The language used at a press conference by the secretary of the federation to describe members of the Committee Against Bird Slaughter (CABS), a German-based group of bird watchers, was ill-judged, intemperate in the extreme and utterly unacceptable. This led inevitably to members of CABS being physically and verbally harassed by hunters on the ground - being called 'Nazis' and pelted with stones. There were also reports of incidents where both male and female members were subjected to acts of indecent exposure and to others being threatened with weapons.

If the leadership of the hunting federation speaks of 'foreign interference' and 'extremists' and fans xenophobia, is it any wonder if the swaggering arrogance of men armed with shotguns in the rank and file is translated into acts of overt intimidation? If the federation feared that the presence of the Raptor Monitoring Camp would expose the blatant acts of illegal hunting which took place, they were right to be worried. Bird watchers witnessed over 200 incidents of illegal hunting and trapping during the 14-day camp, including the shooting of 109 protected birds".

To the above I would add that a growing number of Maltese people are finally getting to deplore all unnecessary murder of birds just for the "fun" of it. More and more Maltese people are finally getting to see hunting for what it actually is: as definitely and unquestionably the murder of sentient and harmless birds. Therefore, I believe that I.M. Beck, also in today's The Times, speaks for several Maltese people, when in his article entitled "Now ban it", he says:

"Hunting, I mean. What is it going to take, somebody getting killed? (Actually lots are already being killed - that they are birds and not human makes no difference). Not that there haven't been hunting accidents which have resulted in someone's death, of course, but you know what I mean.

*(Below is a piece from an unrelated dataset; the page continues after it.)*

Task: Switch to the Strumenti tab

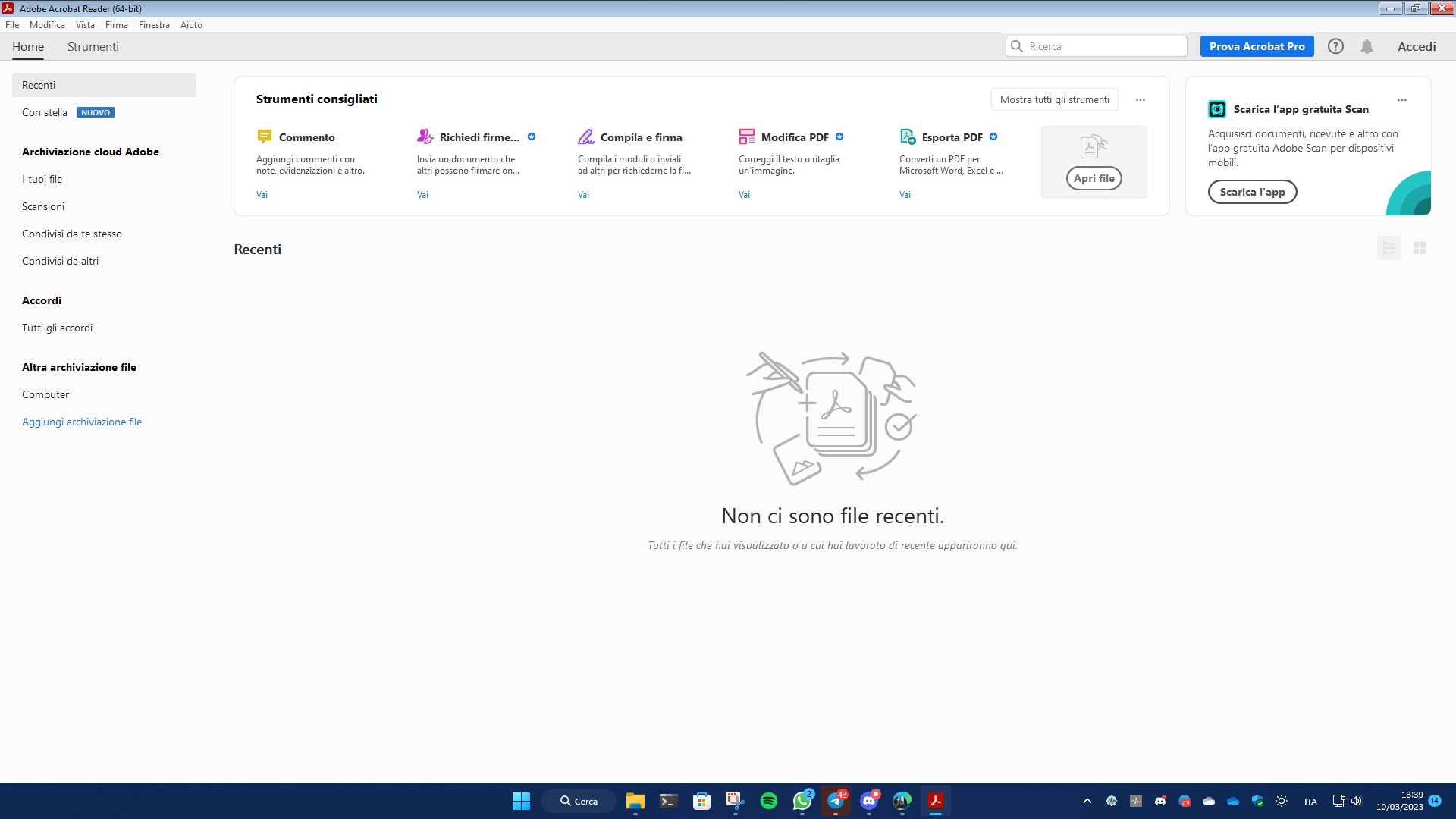Action: [x=93, y=46]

First we had the repeated spectacle of protests by hunters turning aggressive but restraining themselves to overt threats and minimal property damage. Then we had journalists being beaten - and, yes, one of them was my son, which is why I'm strong on this one. Then we had environmentalists threatened and called all manner of names, including 'Nazis' (echoed with apparent relish by It-Torca (a Maltese language newspaper)).

Now we've had someone, a living, breathing, human being, shot, luckily without lasting damage. Whether this is because the shooter who was ultra-negligent was lucky or whether it is because s/he was a lousy shot is debatable - suffice it to say that the reaction from the one who fired the shot was a hasty retreat, combined with threats and insults.

I have it on good authority (my son, who knows the guy) that Mr Ray Vella, the latest victim of the hunting fraternity's bonhomie and goodness, is one of the world's all-round decent blokes. When the offspring met with him recently to cover the thuggish vandalism wreaked on the tree-planting project Mr Vella oversees, he was more concerned about the attack on Ben (my son) than on the destruction his project had suffered.

Now his thanks is to have been shot, accidentally or otherwise (and I can't put my hand on my heart and come down on the side of either option, though, emotionally, I know where I'm heading) and then insulted and threatened.

Great, the Federation of Bird-Killing Conservationists, or whatever it is they delude themselves that they are, has expressed its regret. Big whoop: They can take their regret and do with it what they please (thankfully we have been spared the hunter's federation's pathetic "BirdLife did it").

Enough is enough: People can't be allowed to go around carrying guns anymore".